**** TEXT UNDER STUDY ****

Trinity Dam is an earthfill dam on the Trinity River located about 7 mi northeast of Weaverville, California in the United States. The dam was completed in the early 1960s as part of the federal Central Valley Project to provide irrigation water to the arid San Joaquin Valley.

Standing 538 ft high, Trinity Dam forms Trinity Lake – California's third largest reservoir, with a capacity of more than 2400000 acre feet. The dam includes a hydroelectric plant, and also provides flood control to the Trinity and Klamath river basins.

Below the dam is Lewiston Lake, formed by a second dam, which diverts water through a 10.7 mile tunnel to the Sacramento Valley.

==Background==
In response to the Great Depression and drought conditions in California during the early 20th century, the United States Congress passed the 1935 Rivers and Harbors Act, which authorized the Central Valley Project (CVP) – a system of dams and canals to provide a stable supply of irrigation water to California's Central Valley. Among the project works was a 1942 proposal to divert water from the Trinity River in northwestern California to augment water supplies in the CVP service area, known as the Trinity River Division. However, the state dropped the Trinity River project from the CVP in 1945.

Six years later, however, the U.S. Bureau of Reclamation (USBR), which was responsible for the construction and operations of most CVP facilities, revived the division, which comprised a system of four dams and two tunnels to capture and store the flow of the Trinity and transport it to the Sacramento River, generating a net surplus of hydroelectric power along the way. Trinity Dam was to be the main storage feature of the division, providing a stable flow to the Lewiston Dam, the diversion point for Trinity River waters into the Central Valley.

****

From the Trinity Dam text, reproduce the wording starting with "Trinity Dam is" and going on through "Klamath river basins.". Rely only on the Trinity Dam text.

**** RECORDS SUPPLIED ****

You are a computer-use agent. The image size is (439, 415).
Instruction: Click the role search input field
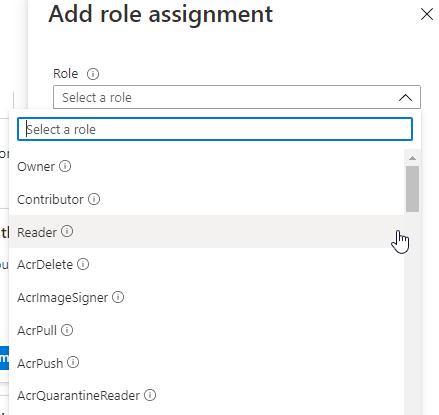click(215, 129)
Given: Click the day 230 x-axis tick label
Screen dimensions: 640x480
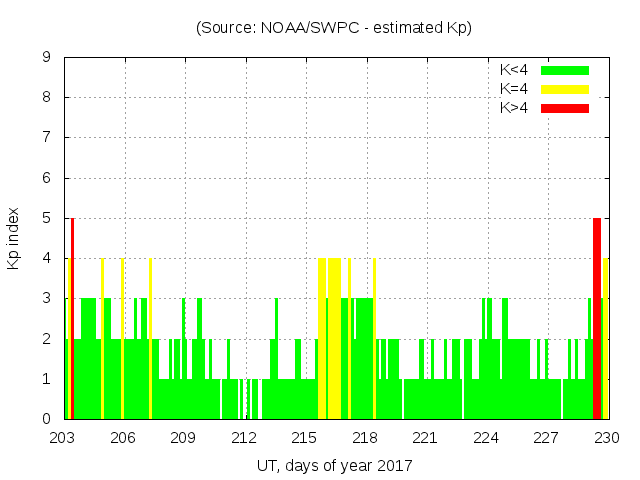Looking at the screenshot, I should click(607, 438).
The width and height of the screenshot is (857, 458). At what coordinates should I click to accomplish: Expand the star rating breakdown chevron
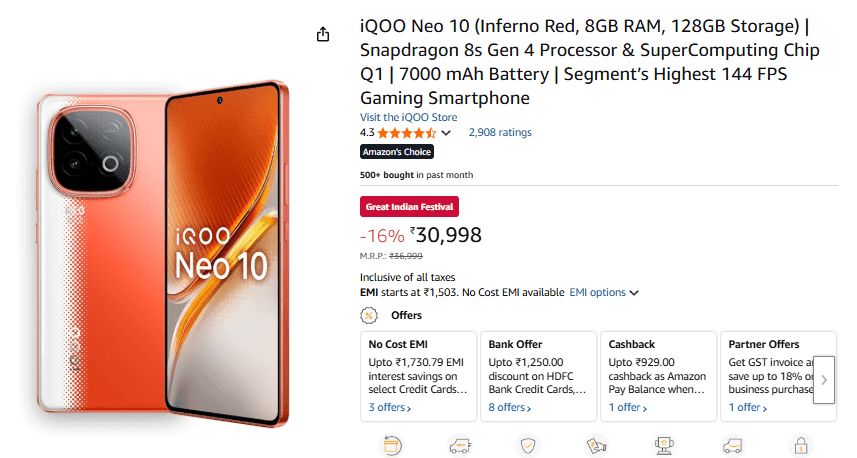[446, 133]
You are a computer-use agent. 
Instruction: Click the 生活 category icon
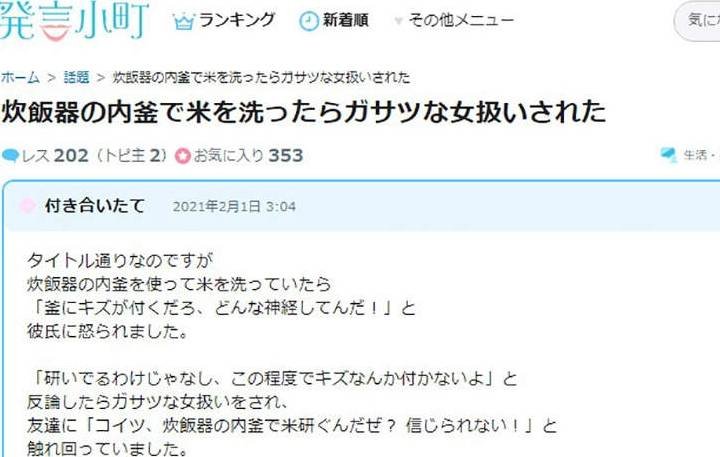coord(669,155)
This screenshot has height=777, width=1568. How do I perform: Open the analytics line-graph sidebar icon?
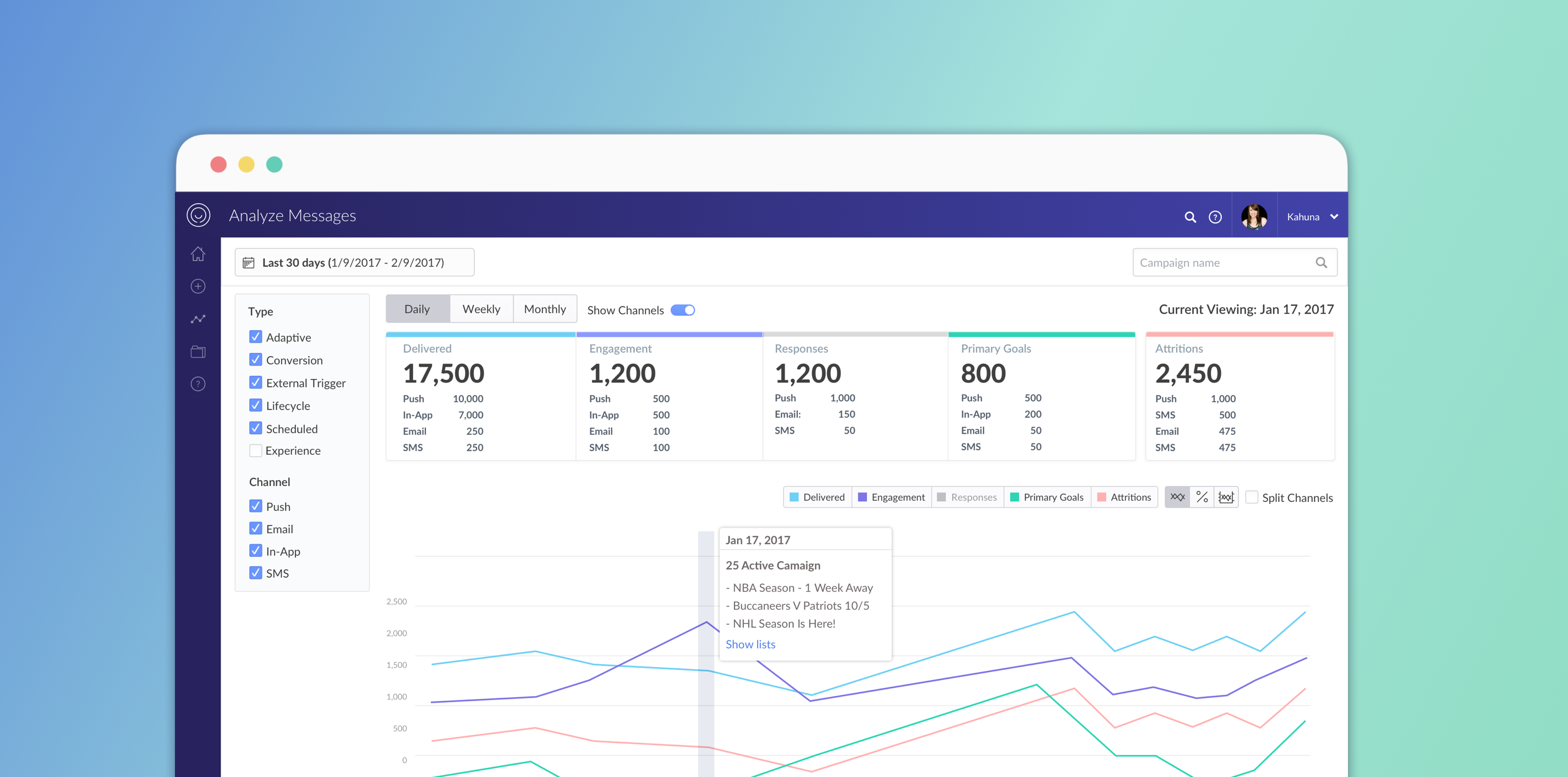[198, 319]

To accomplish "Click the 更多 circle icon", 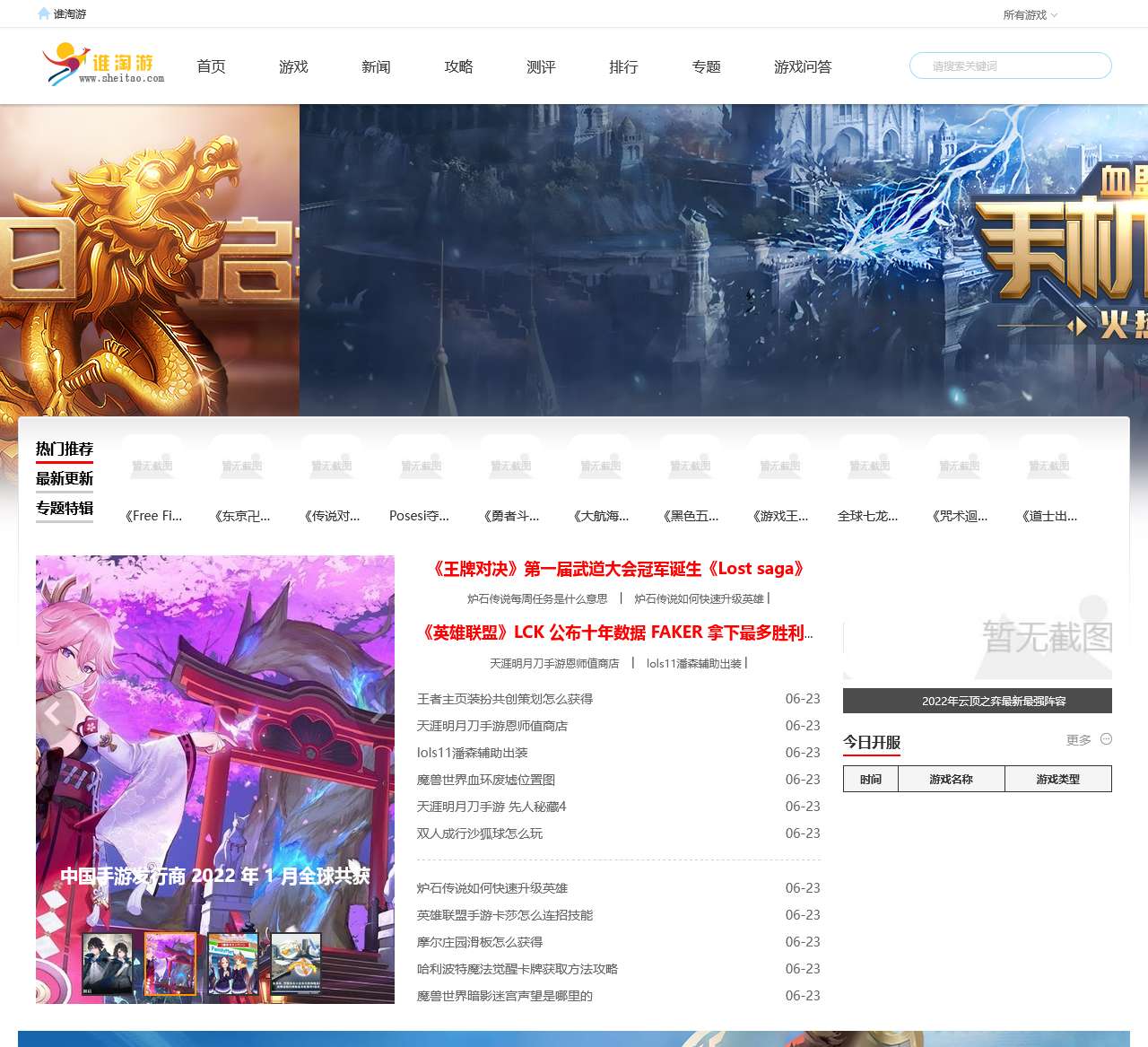I will tap(1106, 739).
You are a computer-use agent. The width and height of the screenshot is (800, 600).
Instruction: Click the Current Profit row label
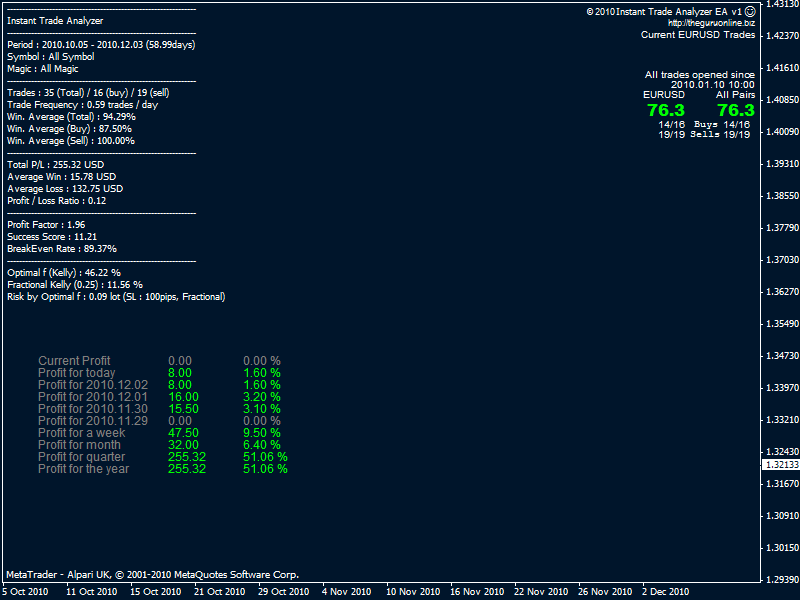tap(74, 361)
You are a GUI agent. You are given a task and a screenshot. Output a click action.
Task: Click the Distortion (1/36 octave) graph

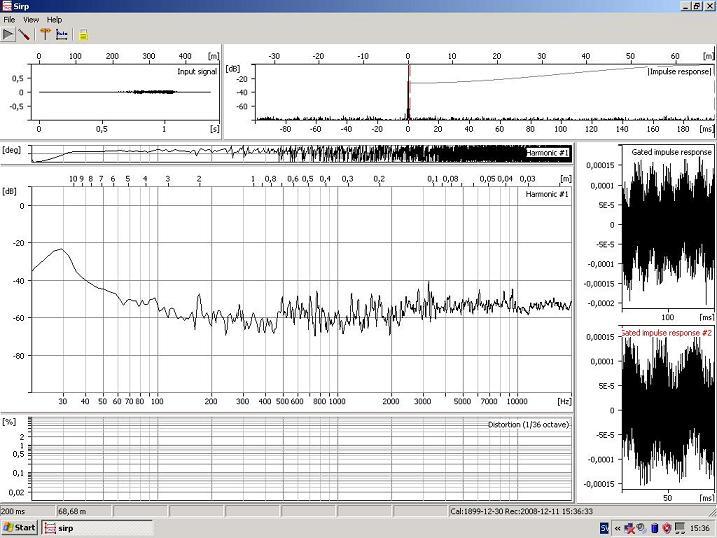point(300,458)
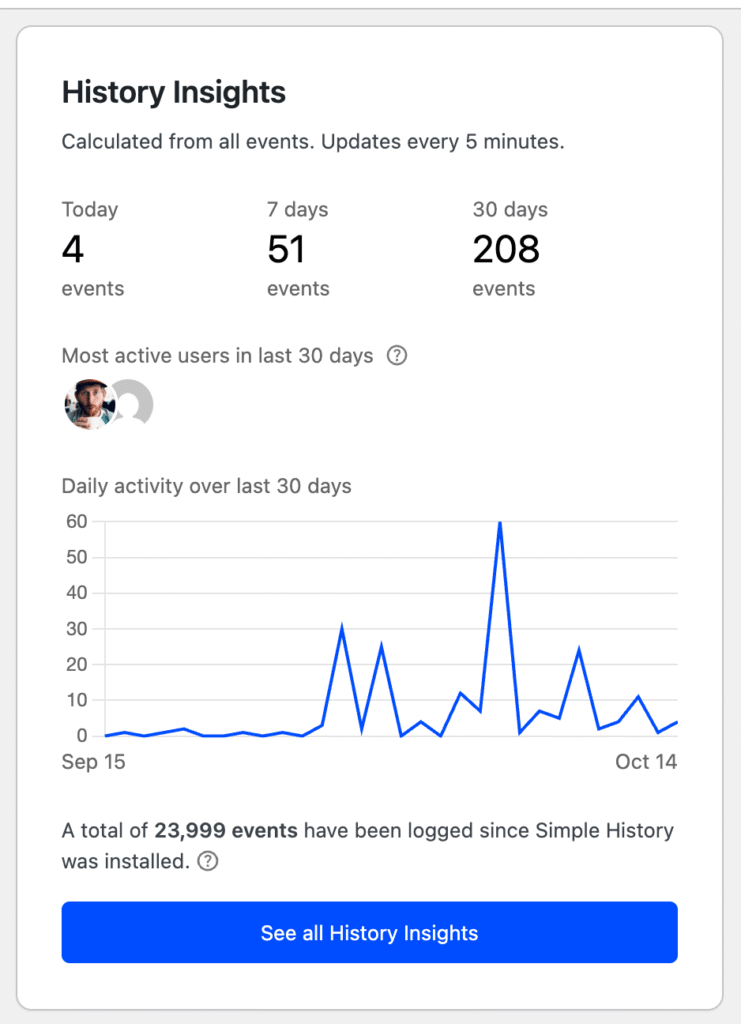The image size is (741, 1024).
Task: Click the 60 value on chart y-axis
Action: [x=76, y=521]
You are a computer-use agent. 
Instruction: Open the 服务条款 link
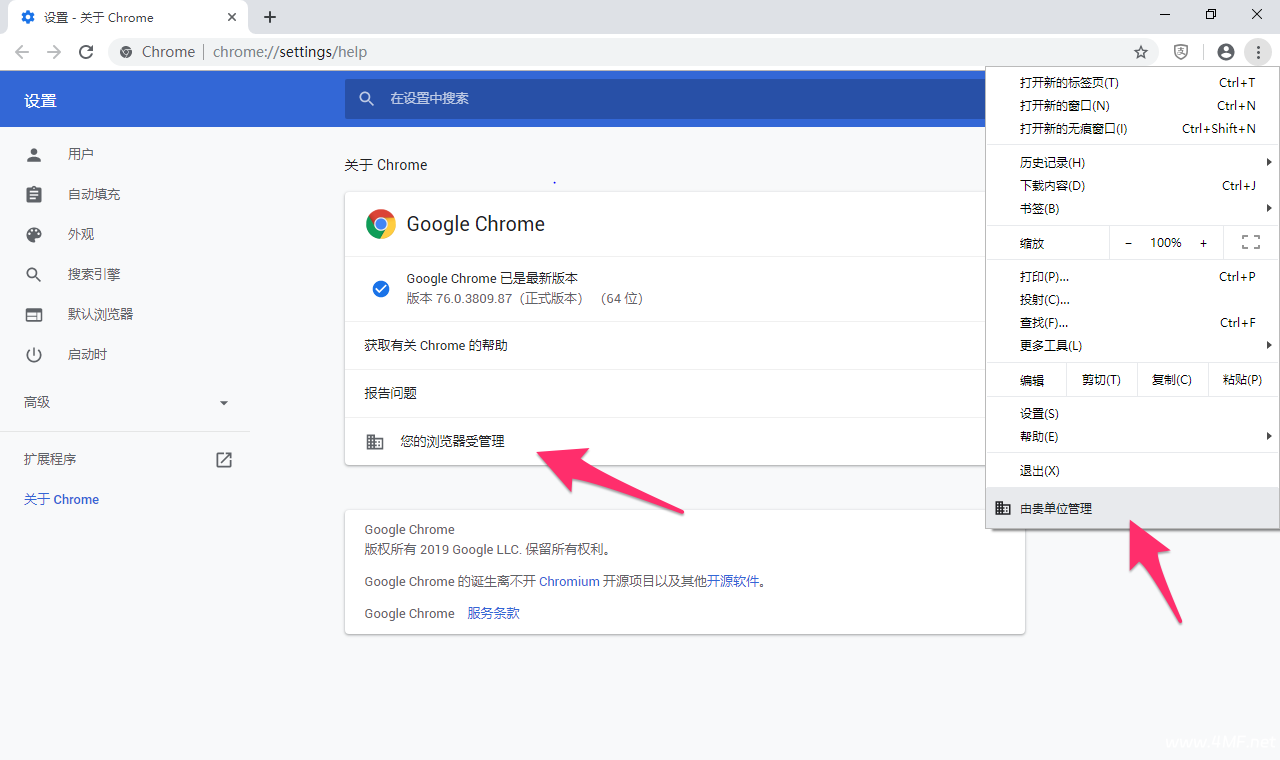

****

* _RESPONSE TO THIS TASK_
Trinity Dam is an earthfill dam on the Trinity River located about 7 mi northeast of Weaverville, California in the United States. The dam was completed in the early 1960s as part of the federal Central Valley Project to provide irrigation water to the arid San Joaquin Valley.

Standing 538 ft high, Trinity Dam forms Trinity Lake – California's third largest reservoir, with a capacity of more than 2400000 acre feet. The dam includes a hydroelectric plant, and also provides flood control to the Trinity and Klamath river basins.